_VORLIEGENDER AUSZUG_
· · · · · · ·

Der Sonntagmorgen bescherte uns ein frühes Aufstehen, gefolgt von leckerem Frühstück und in der Halle warteten die Potsdamerinnen auf uns. Sie spielen zwar „nur“ Verbandsliga, hatten aber (im Gegensatz zu uns) immerhin 2 Tore gegen O´burg erzielt, ein ernstzunehmender Gegner also. Ohne Caro und Lisa hatte sich der Kader verkleinert und wir begannen im Fünferwürfel. Nach ausgeglichenem Beginn konnten wir allmählich die Regie übernehmen und die Partie zumindest „lübeckähnlich“ gestalten. Fast alle Mädels steuerten ein Tor bei, Potsdam kam zu einem (aus Goalieperspektive) unnötigen Ehrentreffer und wir fuhren einen relativ ungefährdeten 6:1-Sieg ein. Der bescherte uns dann Platz 4 und ein Spiel gegen den Vierten der Parallelgruppe, die Damen aus Königs Wusterhausen (sozusagen Daniels Heimverein). Wieder hieß es also Oberliga gegen Verbandsliga, das war auf dem Parkett allerdings nicht wirklich zu erkennen. Beide Teams schenkten sich nix, wir schossen ein mickriges Tor mehr als die „KWerinnen“ (beide Treffer durch Angie?), wehrten einen 7er ab und mussten bis zum Schlußpfiff zittern.

· · · · · · ·

_BEREITGESTELLTE DATENSÄTZE_
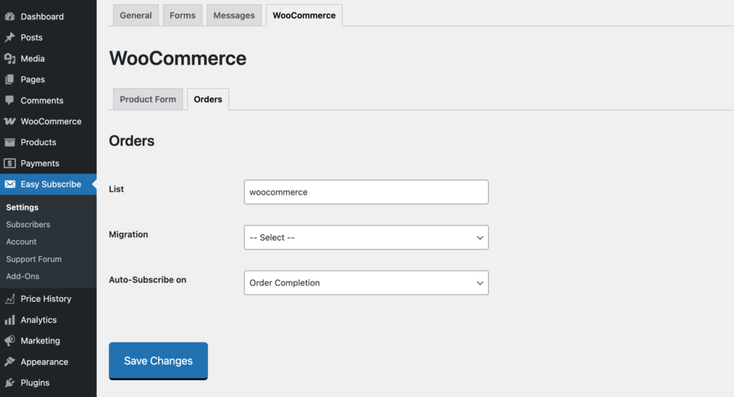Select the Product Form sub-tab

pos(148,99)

· · · · · · ·

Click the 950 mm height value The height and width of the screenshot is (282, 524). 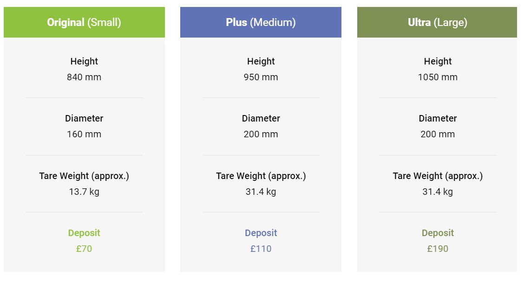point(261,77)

· · · · · · ·

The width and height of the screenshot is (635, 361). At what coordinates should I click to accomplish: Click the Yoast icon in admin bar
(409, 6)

· · · · · · ·

_GESTELLTE AUFGABE_
Welchen Tabellenplatz brachte der Sieg gegen Potsdam laut dem Auszug ein? Bitte antworten Sie in einem Satz.

_RICHTIGES ERGEBNIS_
Der Sieg gegen Potsdam brachte Platz 4 ein.